(Records of locating words and elements)
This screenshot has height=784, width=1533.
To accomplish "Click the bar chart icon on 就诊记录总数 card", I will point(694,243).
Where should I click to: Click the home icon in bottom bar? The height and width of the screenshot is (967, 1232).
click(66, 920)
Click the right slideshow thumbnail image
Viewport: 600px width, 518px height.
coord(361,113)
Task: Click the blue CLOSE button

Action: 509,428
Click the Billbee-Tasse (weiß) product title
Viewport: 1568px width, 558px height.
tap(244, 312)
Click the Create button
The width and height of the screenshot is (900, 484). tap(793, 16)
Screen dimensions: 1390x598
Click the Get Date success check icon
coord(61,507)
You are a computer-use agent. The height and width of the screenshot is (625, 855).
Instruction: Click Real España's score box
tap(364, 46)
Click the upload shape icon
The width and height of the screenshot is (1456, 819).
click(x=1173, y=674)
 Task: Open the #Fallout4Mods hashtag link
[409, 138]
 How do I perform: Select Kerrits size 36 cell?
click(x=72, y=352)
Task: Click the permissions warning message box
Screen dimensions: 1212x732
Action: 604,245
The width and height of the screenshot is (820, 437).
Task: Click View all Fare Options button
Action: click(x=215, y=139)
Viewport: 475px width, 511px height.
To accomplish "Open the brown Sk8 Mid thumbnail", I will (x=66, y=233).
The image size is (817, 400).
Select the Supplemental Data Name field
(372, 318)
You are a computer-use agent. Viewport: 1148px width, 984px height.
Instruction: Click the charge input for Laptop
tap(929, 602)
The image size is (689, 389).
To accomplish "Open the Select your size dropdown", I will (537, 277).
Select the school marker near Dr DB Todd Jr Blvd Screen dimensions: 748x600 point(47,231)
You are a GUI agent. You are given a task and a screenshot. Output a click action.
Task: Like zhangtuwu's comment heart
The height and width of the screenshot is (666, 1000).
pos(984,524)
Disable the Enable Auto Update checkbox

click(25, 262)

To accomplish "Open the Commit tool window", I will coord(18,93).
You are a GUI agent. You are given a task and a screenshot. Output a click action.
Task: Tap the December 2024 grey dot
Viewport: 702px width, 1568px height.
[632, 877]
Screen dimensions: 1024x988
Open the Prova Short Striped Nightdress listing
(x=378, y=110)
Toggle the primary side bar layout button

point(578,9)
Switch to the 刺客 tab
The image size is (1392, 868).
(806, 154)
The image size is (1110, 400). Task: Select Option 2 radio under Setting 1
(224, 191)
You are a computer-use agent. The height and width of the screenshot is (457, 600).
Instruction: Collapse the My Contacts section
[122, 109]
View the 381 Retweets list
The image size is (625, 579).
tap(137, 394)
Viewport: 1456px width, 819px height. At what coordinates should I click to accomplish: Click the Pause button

### Aim
Update the items above so that every "Screen dimensions" reads "Display size", keeping all else the same.

### Output of the task
This screenshot has height=784, width=1533.
To accomplish "Click the bar chart icon on 就诊记录总数 card", I will point(694,243).
Where should I click to: Click the home icon in bottom bar? The height and width of the screenshot is (967, 1232).
click(66, 920)
Click the right slideshow thumbnail image
Viewport: 600px width, 518px height.
coord(361,113)
Task: Click the blue CLOSE button

Action: 509,428
Click the Billbee-Tasse (weiß) product title
Viewport: 1568px width, 558px height.
tap(244, 312)
Click the Create button
The width and height of the screenshot is (900, 484). tap(793, 16)
Display size: 1390x598
Click the Get Date success check icon
coord(61,507)
You are a computer-use agent. The height and width of the screenshot is (625, 855).
Instruction: Click Real España's score box
tap(364, 46)
Click the upload shape icon
The width and height of the screenshot is (1456, 819).
click(x=1173, y=674)
 Task: Open the #Fallout4Mods hashtag link
[409, 138]
 How do I perform: Select Kerrits size 36 cell?
click(x=72, y=352)
Task: Click the permissions warning message box
Display size: 1212x732
Action: 604,245
The width and height of the screenshot is (820, 437).
Task: Click View all Fare Options button
Action: click(x=215, y=139)
Viewport: 475px width, 511px height.
To accomplish "Open the brown Sk8 Mid thumbnail", I will (x=66, y=233).
The image size is (817, 400).
Select the Supplemental Data Name field
(372, 318)
You are a computer-use agent. Viewport: 1148px width, 984px height.
Instruction: Click the charge input for Laptop
tap(929, 602)
The image size is (689, 389).
To accomplish "Open the Select your size dropdown", I will (537, 277).
Select the school marker near Dr DB Todd Jr Blvd Display size: 748x600 point(47,231)
You are a GUI agent. You are given a task and a screenshot. Output a click action.
Task: Like zhangtuwu's comment heart
The height and width of the screenshot is (666, 1000).
pos(984,524)
Disable the Enable Auto Update checkbox

click(25, 262)

To accomplish "Open the Commit tool window", I will coord(18,93).
You are a GUI agent. You are given a task and a screenshot. Output a click action.
Task: Tap the December 2024 grey dot
Viewport: 702px width, 1568px height.
[632, 877]
Display size: 1024x988
Open the Prova Short Striped Nightdress listing
(x=378, y=110)
Toggle the primary side bar layout button

point(578,9)
Switch to the 刺客 tab
The image size is (1392, 868).
(806, 154)
The image size is (1110, 400). Task: Select Option 2 radio under Setting 1
(224, 191)
You are a computer-use agent. The height and width of the screenshot is (457, 600).
Instruction: Collapse the My Contacts section
[122, 109]
View the 381 Retweets list
The image size is (625, 579).
tap(137, 394)
Viewport: 1456px width, 819px height. At what coordinates should I click to accomplish: Click the Pause button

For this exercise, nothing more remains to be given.